### EXERCISE DETAILS
Could you copy the items verbatim, beginning at the very first line and stopping after the line that contains "Looking at the screenshot, I should [845, 661].", with that line included?

* * * * * * *

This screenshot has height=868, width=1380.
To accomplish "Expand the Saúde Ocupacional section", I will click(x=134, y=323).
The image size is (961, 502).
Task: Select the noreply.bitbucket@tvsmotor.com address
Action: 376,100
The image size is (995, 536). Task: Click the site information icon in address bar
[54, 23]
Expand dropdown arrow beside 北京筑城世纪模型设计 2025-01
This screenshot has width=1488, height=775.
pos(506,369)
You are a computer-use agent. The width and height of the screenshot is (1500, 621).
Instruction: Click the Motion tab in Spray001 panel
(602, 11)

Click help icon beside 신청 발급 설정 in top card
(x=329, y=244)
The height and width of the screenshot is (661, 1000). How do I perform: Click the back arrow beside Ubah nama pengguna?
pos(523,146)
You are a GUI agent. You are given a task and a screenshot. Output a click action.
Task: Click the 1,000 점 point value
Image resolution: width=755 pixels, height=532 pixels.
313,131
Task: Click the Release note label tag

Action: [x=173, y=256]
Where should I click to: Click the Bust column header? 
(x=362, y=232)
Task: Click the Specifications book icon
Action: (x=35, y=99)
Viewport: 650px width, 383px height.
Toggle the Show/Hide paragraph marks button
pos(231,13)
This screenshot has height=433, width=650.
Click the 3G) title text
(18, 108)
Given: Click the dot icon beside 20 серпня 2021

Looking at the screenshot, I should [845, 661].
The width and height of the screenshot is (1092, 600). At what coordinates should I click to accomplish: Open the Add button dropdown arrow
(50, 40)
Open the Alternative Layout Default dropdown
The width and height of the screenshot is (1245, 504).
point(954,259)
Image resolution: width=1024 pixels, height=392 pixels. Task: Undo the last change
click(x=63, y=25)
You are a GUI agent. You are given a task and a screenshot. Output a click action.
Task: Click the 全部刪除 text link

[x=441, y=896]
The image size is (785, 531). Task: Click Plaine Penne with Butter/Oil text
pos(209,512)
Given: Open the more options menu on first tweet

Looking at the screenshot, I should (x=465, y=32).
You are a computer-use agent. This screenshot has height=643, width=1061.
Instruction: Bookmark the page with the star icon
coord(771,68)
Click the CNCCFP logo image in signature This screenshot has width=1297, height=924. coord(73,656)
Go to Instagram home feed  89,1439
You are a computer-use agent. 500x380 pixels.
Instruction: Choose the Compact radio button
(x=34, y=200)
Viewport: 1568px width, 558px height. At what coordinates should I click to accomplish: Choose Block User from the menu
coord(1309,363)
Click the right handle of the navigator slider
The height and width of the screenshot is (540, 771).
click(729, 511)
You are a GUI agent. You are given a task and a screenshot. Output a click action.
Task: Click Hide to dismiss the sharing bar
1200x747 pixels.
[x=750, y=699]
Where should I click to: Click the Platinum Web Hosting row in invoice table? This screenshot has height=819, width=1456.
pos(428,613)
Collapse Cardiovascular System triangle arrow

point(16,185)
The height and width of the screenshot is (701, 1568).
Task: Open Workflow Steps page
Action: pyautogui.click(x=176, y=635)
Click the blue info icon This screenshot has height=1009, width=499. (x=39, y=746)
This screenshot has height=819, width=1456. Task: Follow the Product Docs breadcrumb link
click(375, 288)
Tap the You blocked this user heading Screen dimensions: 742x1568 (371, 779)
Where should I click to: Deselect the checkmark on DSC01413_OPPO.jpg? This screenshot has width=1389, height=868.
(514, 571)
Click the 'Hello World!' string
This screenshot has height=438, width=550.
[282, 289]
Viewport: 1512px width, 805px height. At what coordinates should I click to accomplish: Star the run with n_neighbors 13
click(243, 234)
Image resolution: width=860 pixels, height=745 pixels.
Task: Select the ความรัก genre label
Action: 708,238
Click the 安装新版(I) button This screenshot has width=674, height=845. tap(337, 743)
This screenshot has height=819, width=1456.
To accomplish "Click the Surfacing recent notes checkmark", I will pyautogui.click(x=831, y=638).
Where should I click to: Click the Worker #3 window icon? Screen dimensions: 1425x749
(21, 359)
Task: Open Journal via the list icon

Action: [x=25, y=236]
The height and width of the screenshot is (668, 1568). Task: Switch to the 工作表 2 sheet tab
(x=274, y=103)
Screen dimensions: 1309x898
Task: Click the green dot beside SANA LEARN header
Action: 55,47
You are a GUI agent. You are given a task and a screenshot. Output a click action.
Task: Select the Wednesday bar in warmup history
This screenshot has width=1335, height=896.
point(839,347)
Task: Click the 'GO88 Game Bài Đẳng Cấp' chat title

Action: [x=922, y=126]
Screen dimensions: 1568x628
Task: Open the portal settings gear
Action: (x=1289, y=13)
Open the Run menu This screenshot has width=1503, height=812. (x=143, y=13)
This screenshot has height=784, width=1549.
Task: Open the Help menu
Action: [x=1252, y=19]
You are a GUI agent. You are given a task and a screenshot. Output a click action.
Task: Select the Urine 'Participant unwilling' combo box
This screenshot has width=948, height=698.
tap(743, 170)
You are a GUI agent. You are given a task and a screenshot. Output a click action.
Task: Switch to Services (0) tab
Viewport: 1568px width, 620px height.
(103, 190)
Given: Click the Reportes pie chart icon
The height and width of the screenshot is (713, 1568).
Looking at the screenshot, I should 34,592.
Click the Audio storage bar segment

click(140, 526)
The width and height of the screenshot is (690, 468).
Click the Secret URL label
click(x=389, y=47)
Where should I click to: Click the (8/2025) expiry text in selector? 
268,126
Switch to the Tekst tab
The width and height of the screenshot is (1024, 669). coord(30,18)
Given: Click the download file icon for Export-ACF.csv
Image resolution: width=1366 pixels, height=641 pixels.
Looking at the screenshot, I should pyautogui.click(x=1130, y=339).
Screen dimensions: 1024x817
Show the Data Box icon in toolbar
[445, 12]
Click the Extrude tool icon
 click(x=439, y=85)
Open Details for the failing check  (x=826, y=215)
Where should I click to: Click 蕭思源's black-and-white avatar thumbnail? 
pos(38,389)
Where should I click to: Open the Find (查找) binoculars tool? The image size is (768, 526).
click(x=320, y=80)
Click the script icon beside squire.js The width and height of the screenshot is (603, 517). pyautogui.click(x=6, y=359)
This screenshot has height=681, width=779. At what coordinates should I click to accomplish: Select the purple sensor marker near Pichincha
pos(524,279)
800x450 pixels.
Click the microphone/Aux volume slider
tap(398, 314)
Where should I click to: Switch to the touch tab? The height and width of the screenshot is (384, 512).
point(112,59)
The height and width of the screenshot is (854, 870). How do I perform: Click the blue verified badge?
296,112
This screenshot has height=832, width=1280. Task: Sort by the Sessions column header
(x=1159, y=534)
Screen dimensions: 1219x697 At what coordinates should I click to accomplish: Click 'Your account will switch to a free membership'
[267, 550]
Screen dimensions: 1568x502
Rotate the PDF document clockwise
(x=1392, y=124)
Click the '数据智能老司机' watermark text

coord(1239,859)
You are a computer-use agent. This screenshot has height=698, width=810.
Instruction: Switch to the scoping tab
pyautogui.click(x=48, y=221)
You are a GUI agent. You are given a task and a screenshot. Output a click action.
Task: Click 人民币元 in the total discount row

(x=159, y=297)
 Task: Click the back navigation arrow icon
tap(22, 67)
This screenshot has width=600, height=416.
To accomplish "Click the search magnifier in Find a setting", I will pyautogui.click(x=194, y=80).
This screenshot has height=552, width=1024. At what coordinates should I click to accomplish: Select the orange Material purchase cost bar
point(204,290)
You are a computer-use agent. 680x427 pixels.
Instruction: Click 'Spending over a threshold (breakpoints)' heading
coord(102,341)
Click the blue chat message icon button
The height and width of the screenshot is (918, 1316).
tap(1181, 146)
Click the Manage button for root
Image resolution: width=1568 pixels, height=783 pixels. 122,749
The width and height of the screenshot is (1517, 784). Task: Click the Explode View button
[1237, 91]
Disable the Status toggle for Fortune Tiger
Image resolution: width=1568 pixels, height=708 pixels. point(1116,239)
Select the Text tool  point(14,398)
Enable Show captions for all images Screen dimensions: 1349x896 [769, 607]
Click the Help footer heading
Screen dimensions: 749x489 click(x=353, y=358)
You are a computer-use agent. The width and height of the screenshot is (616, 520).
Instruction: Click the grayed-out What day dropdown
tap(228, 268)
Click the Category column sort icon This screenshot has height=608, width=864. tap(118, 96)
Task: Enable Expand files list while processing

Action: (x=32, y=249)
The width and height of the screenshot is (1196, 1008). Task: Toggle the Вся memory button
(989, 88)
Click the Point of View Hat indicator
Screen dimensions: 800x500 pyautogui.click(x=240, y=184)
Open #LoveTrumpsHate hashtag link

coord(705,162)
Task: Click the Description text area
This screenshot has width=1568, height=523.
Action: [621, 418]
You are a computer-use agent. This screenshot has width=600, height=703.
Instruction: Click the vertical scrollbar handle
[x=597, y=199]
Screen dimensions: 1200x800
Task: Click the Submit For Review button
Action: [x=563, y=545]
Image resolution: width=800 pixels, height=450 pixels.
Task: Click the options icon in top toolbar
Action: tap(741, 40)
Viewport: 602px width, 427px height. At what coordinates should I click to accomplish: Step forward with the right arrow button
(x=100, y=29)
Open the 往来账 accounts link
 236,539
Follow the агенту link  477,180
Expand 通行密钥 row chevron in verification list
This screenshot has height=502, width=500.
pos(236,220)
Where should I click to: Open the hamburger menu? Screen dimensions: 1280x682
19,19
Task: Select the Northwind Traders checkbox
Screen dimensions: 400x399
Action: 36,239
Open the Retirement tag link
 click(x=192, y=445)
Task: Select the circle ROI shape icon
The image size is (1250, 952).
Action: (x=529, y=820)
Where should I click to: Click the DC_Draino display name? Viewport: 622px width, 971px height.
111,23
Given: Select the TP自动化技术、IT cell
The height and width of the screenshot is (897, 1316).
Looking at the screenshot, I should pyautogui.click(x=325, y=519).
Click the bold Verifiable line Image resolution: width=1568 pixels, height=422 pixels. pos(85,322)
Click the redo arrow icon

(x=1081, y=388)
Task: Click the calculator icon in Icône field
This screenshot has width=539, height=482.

* * * * * * *

### TASK SOLUTION
This screenshot has height=868, width=1380.
To accomplish "Expand the Saúde Ocupacional section", I will click(x=134, y=323).
The image size is (961, 502).
Task: Select the noreply.bitbucket@tvsmotor.com address
Action: 376,100
The image size is (995, 536). Task: Click the site information icon in address bar
[54, 23]
Expand dropdown arrow beside 北京筑城世纪模型设计 2025-01
This screenshot has width=1488, height=775.
pos(506,369)
You are a computer-use agent. The width and height of the screenshot is (1500, 621).
Instruction: Click the Motion tab in Spray001 panel
(602, 11)

Click help icon beside 신청 발급 설정 in top card
(x=329, y=244)
The height and width of the screenshot is (661, 1000). How do I perform: Click the back arrow beside Ubah nama pengguna?
pos(523,146)
You are a GUI agent. You are given a task and a screenshot. Output a click action.
Task: Click the 1,000 점 point value
Image resolution: width=755 pixels, height=532 pixels.
313,131
Task: Click the Release note label tag

Action: [x=173, y=256]
Where should I click to: Click the Bust column header? 
(x=362, y=232)
Task: Click the Specifications book icon
Action: (x=35, y=99)
Viewport: 650px width, 383px height.
Toggle the Show/Hide paragraph marks button
pos(231,13)
This screenshot has height=433, width=650.
Click the 3G) title text
(18, 108)
Given: Click the dot icon beside 20 серпня 2021

Looking at the screenshot, I should [845, 661].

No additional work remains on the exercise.